Bombing of Gaza continues and aggressive raids by the IDF result in two Palestinian deaths overnight
The mother of Mohammed Dudin, a 14-year-old Palestinian shot dead by Israeli troops in overnight clashes in Dura, weeps during his funeral in the village south of the West Bank city of Hebron on June 20, 2014. (Photo: AFP)As the death toll rises and clashes mount between Palestinian communities and Israel security forces, the conditions for a widespread street uprising—or intifada—are again taking shape in the occupied West Bank.
Two Palestinians, a teenager and a young man, were killed in separate incidents overnight as violence escalated in the occupied territories with Israeli military units continuing a week of aggressive raids in response to three missing Israeli teenagers who are believed kidnapped.
The Israeli government has said the three missing Israeli teenagers—Eyal Yifrach, Gilad Shaer and Naftali Frankel—were kidnapped by Hamas, but Hamas leaders deny involvement.

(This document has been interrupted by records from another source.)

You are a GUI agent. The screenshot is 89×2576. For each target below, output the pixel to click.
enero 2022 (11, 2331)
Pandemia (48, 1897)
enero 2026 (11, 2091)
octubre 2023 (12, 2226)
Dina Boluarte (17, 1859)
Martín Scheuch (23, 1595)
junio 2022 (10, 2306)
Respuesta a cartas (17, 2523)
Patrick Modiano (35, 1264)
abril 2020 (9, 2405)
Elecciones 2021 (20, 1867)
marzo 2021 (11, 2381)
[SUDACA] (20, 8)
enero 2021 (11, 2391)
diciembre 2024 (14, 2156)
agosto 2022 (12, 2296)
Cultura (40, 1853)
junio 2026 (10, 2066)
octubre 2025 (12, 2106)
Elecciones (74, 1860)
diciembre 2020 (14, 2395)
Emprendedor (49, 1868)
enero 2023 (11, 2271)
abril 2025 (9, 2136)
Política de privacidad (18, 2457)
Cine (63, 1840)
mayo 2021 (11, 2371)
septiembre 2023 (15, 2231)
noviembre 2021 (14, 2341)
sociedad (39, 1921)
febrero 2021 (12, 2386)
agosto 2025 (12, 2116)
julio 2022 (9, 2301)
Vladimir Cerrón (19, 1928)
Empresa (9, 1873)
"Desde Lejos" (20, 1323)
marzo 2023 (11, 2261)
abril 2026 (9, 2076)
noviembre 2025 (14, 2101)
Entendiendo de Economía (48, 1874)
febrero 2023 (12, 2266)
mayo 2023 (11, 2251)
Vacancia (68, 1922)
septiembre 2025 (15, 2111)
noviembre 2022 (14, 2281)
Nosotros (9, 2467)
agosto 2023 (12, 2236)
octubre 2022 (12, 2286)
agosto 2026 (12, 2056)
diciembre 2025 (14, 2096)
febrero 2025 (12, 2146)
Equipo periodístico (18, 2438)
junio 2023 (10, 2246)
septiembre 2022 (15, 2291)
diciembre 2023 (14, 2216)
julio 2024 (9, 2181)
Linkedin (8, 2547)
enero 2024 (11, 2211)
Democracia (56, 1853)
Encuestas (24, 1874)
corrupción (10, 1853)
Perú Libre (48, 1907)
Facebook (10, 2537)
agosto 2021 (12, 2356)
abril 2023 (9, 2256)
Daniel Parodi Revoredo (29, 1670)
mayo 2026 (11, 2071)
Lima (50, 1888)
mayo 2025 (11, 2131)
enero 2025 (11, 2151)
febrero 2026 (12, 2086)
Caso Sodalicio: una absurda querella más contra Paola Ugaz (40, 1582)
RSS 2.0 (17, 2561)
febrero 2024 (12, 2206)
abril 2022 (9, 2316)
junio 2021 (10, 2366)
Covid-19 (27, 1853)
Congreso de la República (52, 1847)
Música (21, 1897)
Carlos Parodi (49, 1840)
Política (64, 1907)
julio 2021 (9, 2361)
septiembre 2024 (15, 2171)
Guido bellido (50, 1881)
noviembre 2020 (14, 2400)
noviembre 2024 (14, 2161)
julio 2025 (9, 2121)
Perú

Leader of the Palestinian Authority, Mahmoud Abbas, has said that Israel is now using the teenagers’ disappearance as “a pretext to impose tough punishment against [the Palestinian] people” living in the West Bank and Gaza.
As the Ma’an news agency reports:
Israeli forces shot and killed a 14-year-old Palestinian boy after clashes erupted early Friday morning during a raid on the southern West Bank village of Dura, near Hebron.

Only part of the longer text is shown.